An Exploration of Modern American Cultural History: An Undergraduate American Studies Course Proposal

Graduation Date

Spring 2009

Document Type

Master's Thesis

Document Form

Print

Degree Name

Master of Arts

Program Name

Humanities

First Reader

Thomas Burke, MFA

Second Reader

Cynthia Taylor, PhD

Abstract

This project develops the curriculum for an undergraduate level American Studies course that uses three themes as its basic organizational structure. Through an interdisciplinary humanities methodology, the project specifically examines the way in which American cultural products (art, literature, and film) are intertwined with America’s Post-World War I social and political history. This project suggests that these “high” and “low’ cultural products are not only an outcome of the American social and political landscape, but also influence that landscape. Each chapter explores one theme using three different examples. The first theme is Confinement. Isolation and Disillusionment, which investigates Ernest Hemingway s A Clean Well-Lighted Place" (1926), Edward Hopper’s Nighthawks (1942), and the noir film Detour (1945).
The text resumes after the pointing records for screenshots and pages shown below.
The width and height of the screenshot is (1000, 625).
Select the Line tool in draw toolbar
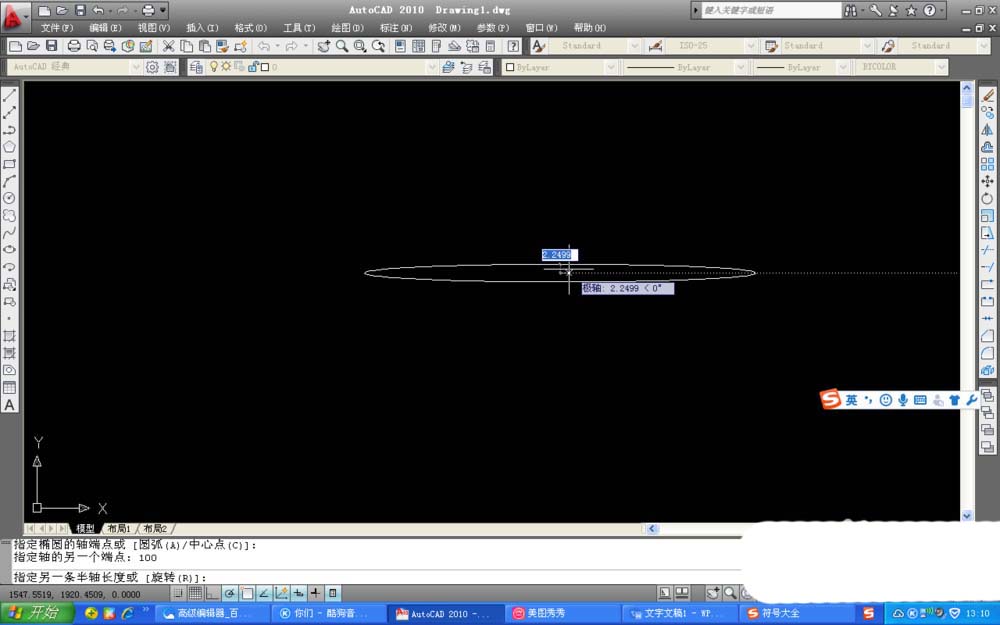[10, 96]
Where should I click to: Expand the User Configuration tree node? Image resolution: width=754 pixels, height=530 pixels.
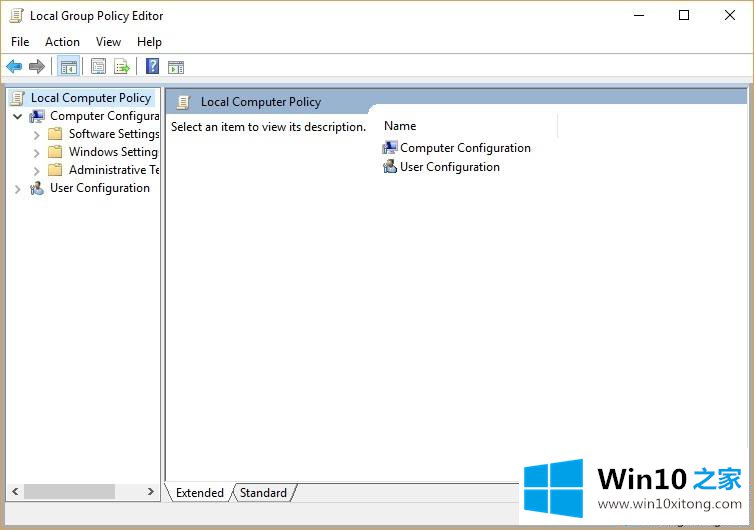point(17,188)
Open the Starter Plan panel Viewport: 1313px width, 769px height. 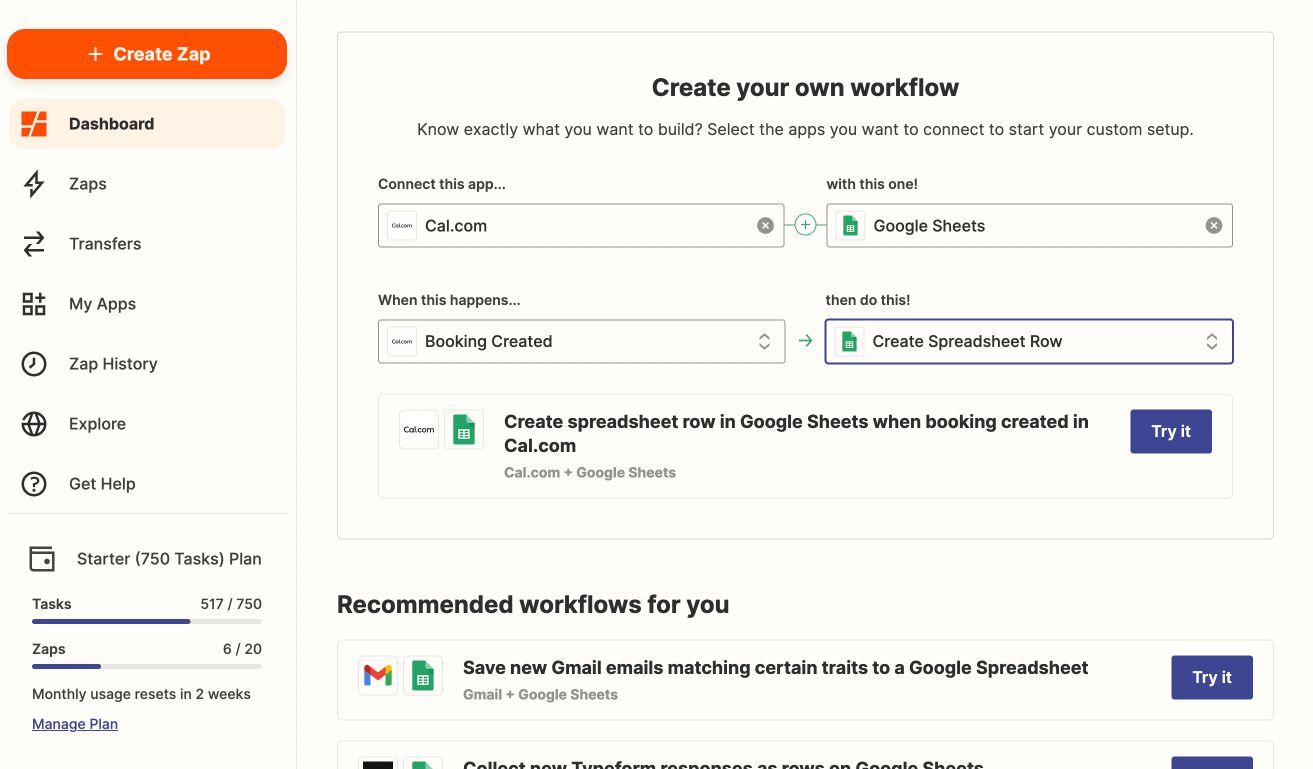click(x=147, y=559)
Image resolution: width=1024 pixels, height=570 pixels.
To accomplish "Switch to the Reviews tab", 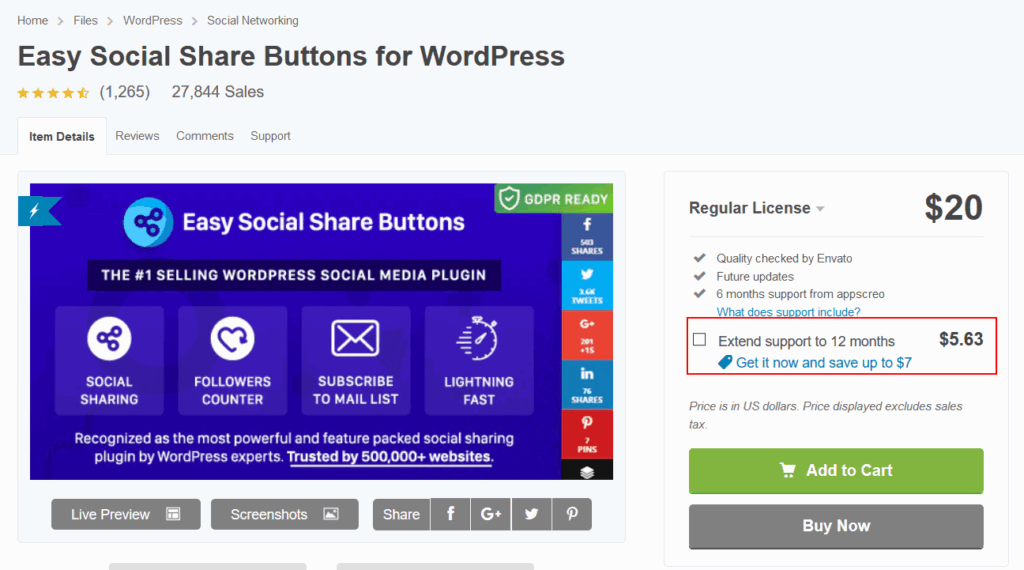I will point(137,136).
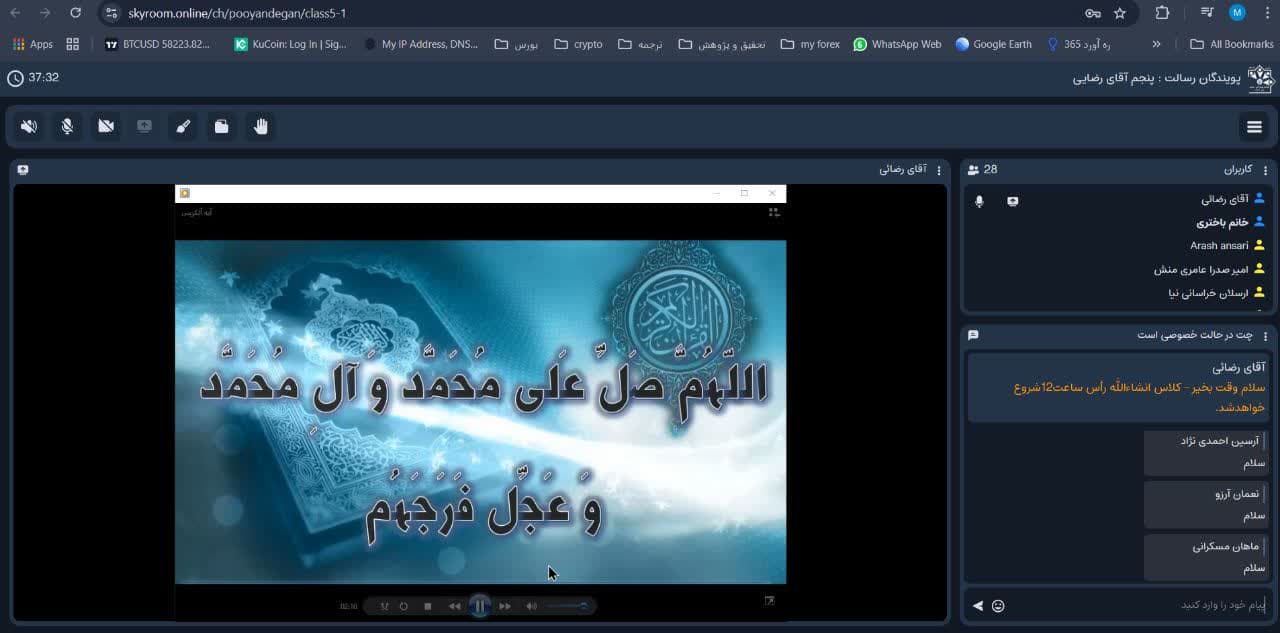The width and height of the screenshot is (1280, 633).
Task: Click the emoji picker in chat
Action: (x=998, y=605)
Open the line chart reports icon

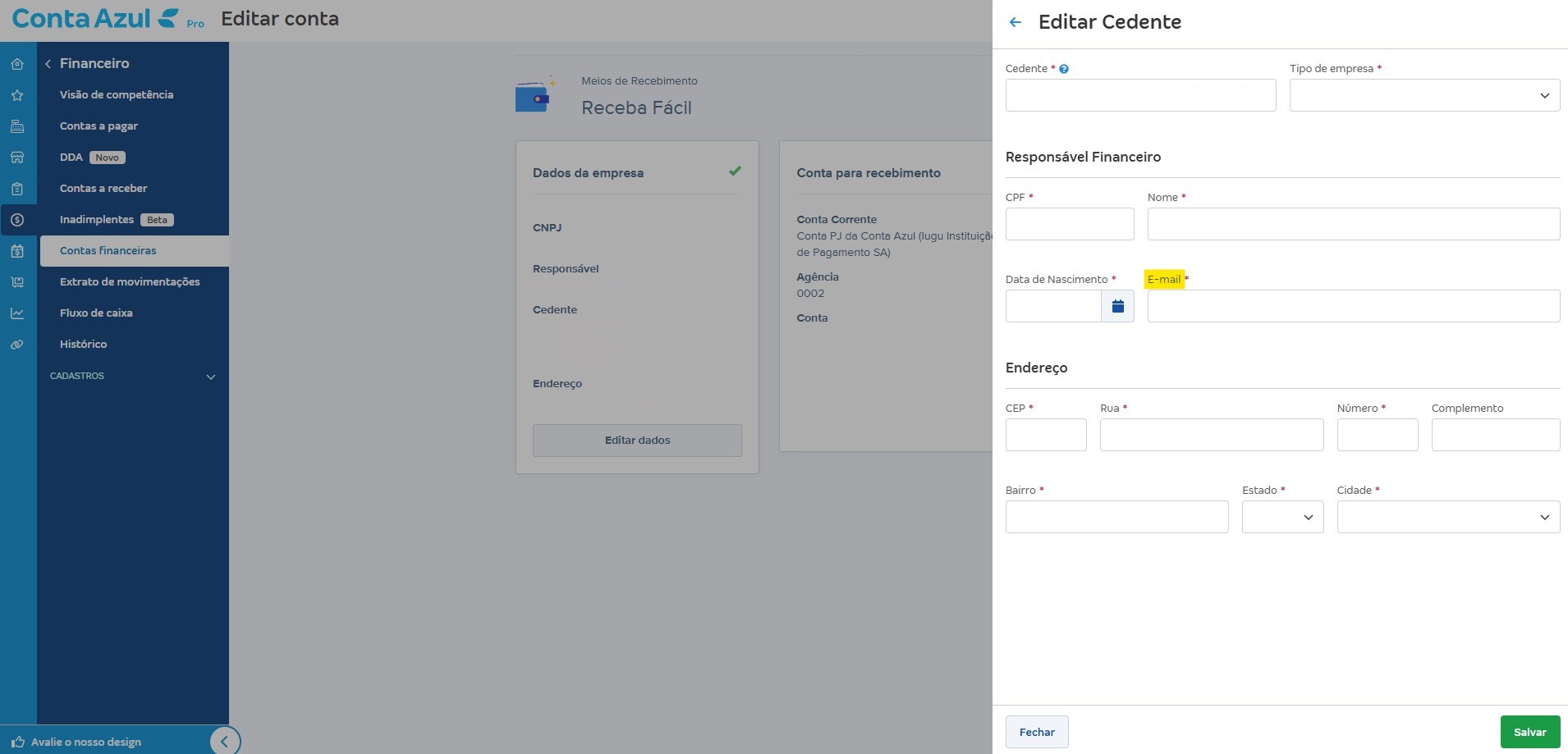(17, 313)
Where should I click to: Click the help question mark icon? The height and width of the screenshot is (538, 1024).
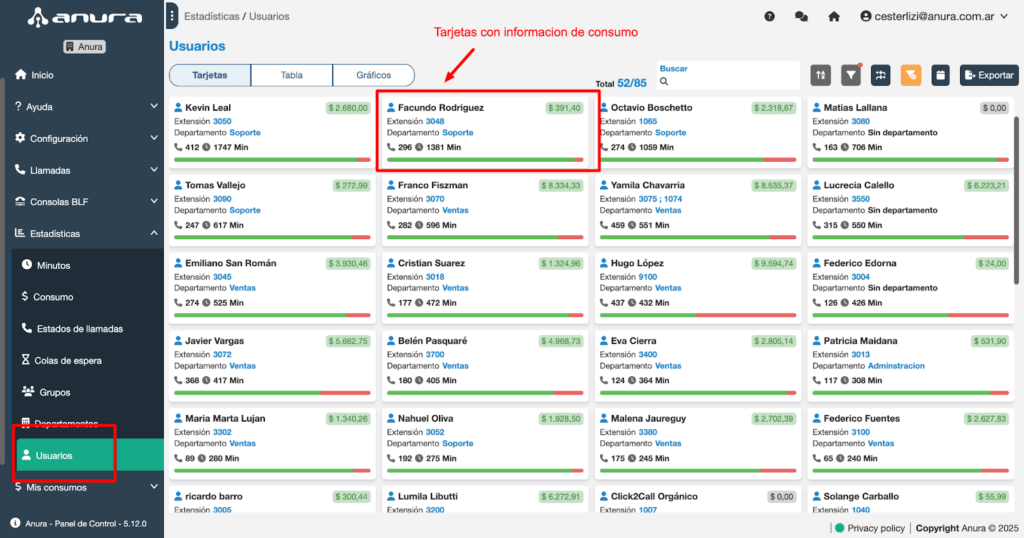770,16
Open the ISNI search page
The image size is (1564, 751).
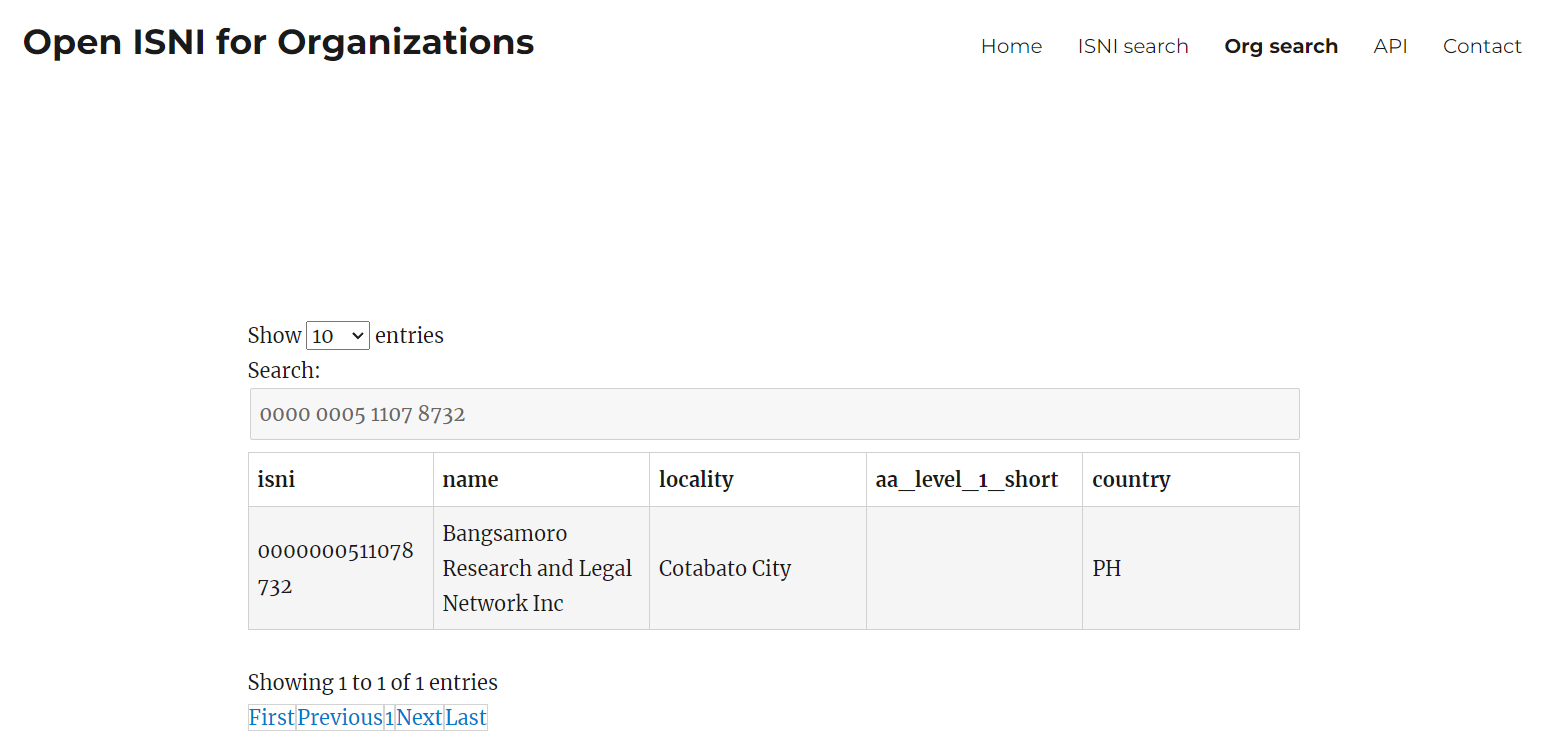[1133, 46]
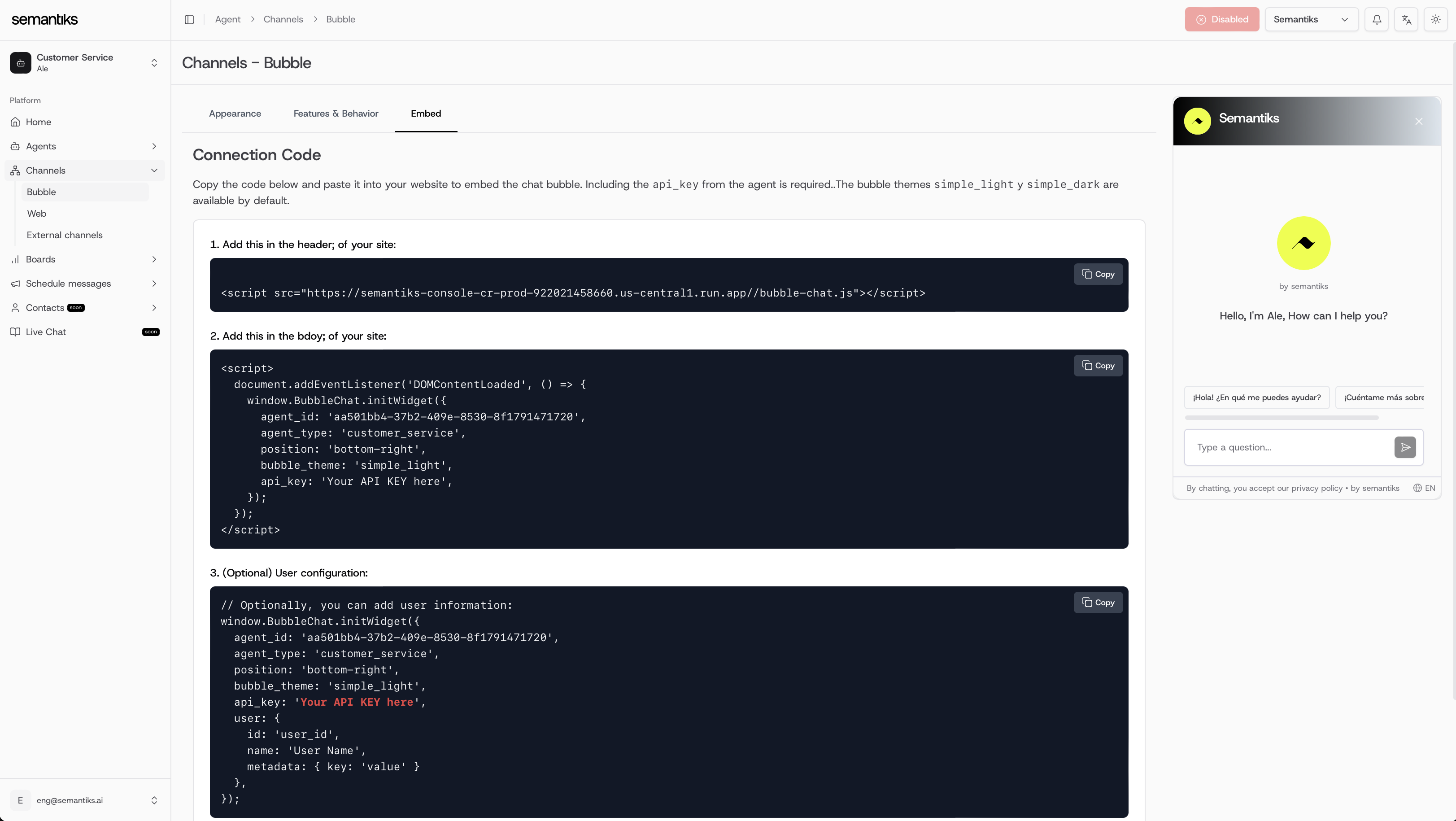Viewport: 1456px width, 821px height.
Task: Click the suggestions horizontal scrollbar
Action: coord(1282,418)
The second theme is Anxiety and Fear, which explores Abstract Expressionism and the first gestural drip paintings of Jackson Pollock (circa 1947), Arthur Miller’s play The Crucible (1953), an the Science Fiction film Invasion of the Body Snatchers (1956). The third and final theme is Identity and Representation, which examines the Wonder Woman comic books in the 1940s and 1950s, Margaret Atwood’s novella The Penelopiad (2005), and the Academy Award-winning film Juno (2007).